The Congress-approved Anti-Online Sexual Abuse and Exploitation of Children bill lapsed into law last July 29.
The bill, of which Romualdez was an author, is now denominated as Republic Act (RA) No. 11930.
Romualdez said the government should now draft the implementing rules and regulations of the law so these could be promulgated and published, and implementation could start soon.
The sooner the concerned state agencies begin enforcing the law, the fewer the children who would be at risk of abuse and exploitation, Romualdez said.
“We owe it to every Filipino child to ensure their safety and protection both online and offline – in their schools and their homes – and to make the internet an enabling and empowering space for growth and learning. The true strength of our nation is seen in the smiles of children. The well-being, integrity and safety of our children are the most precious gifts we can give them,” Romualdez said.
Romualdez added that the COVID-19 pandemic has worsened online maltreatment of children because the health crisis has caused joblessness, loss of income and livelihood, and untold suffering among people.
“As a mother and as a legislator, my commitment is to ensure online safety for all our children,” Romualdez stressed.
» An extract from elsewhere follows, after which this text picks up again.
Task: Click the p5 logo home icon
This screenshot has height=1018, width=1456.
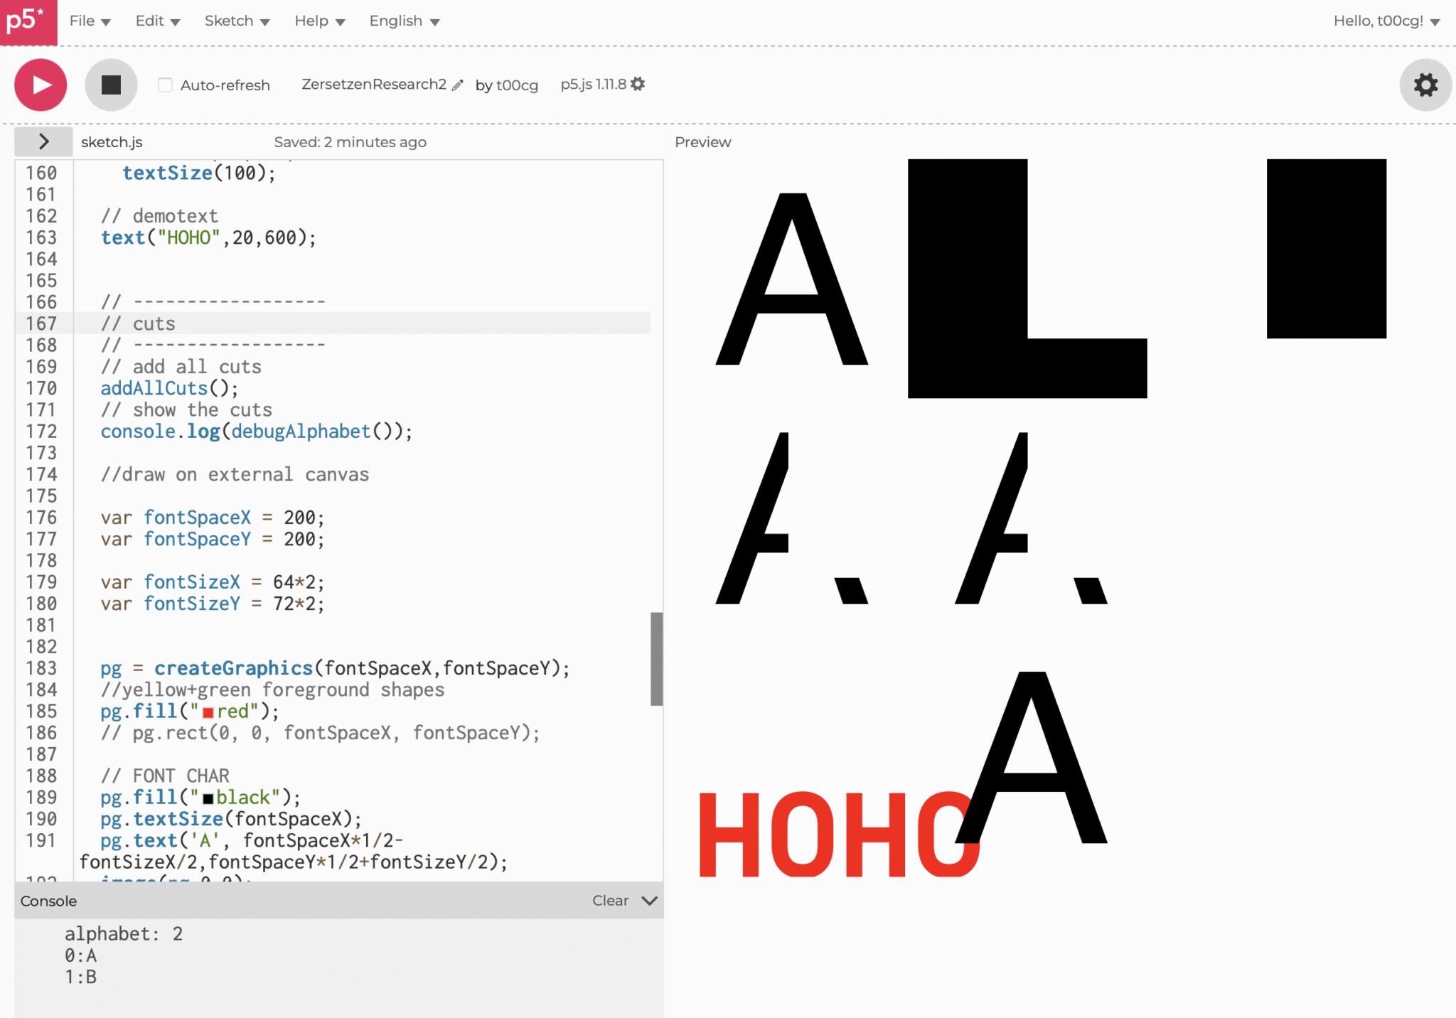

Romualdez pointed out that Tingog party-list has always advocated the protection of children against all forms of abuse and exploitation.
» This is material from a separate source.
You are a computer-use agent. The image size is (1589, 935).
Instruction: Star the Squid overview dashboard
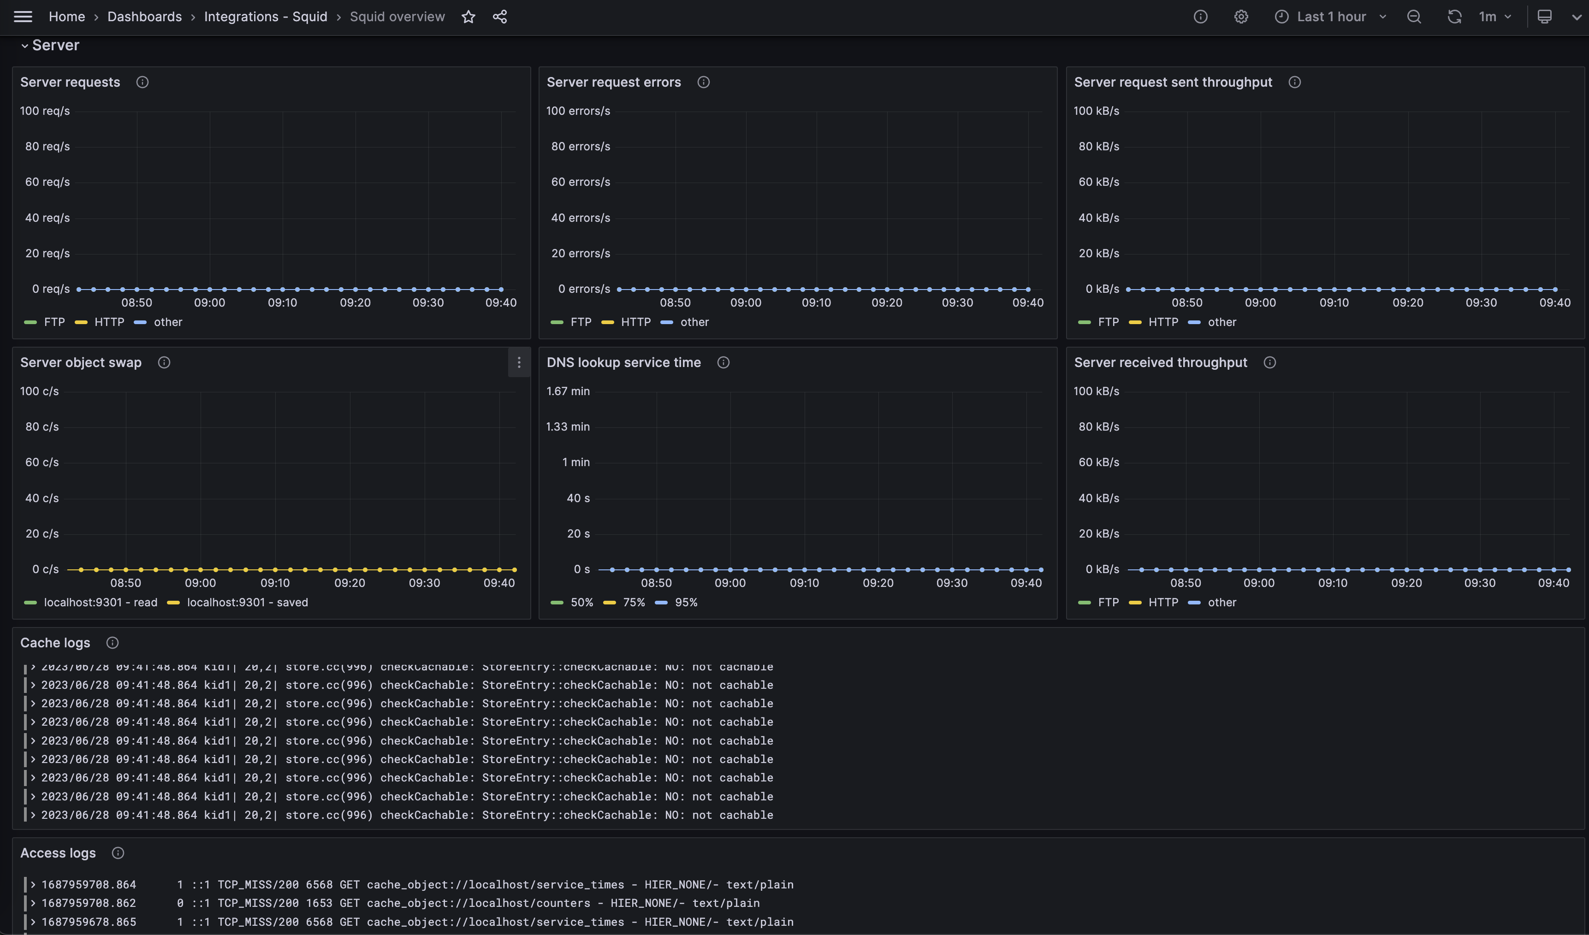coord(469,16)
RA 11930 penalizes the acts of producing, willingly accessing and knowingly sharing any form of child sexual abuse and exploitative material.
It highlights the responsibilities of social media websites and electronic service providers in the treatment, handling, posting and distribution of such stuff, and in preserving evidence of violations of the law.
The statute creates the National Coordinating Center Against Online Sexual Abuse and Exploitation of Children. It guarantees protection of victims and support for their requirements, especially their psychosocial needs.
Implementing agencies are mandated to establish and foster cooperation with their foreign counterparts for the exchange of information, adoption of best practices and conduct of joint investigations.
Violators face jail terms and a fine of up to P2 million.
In case of syndicated and large-scale offenses, the maximum imposable penalties are life imprisonment and a fine of P5 million to P20 million.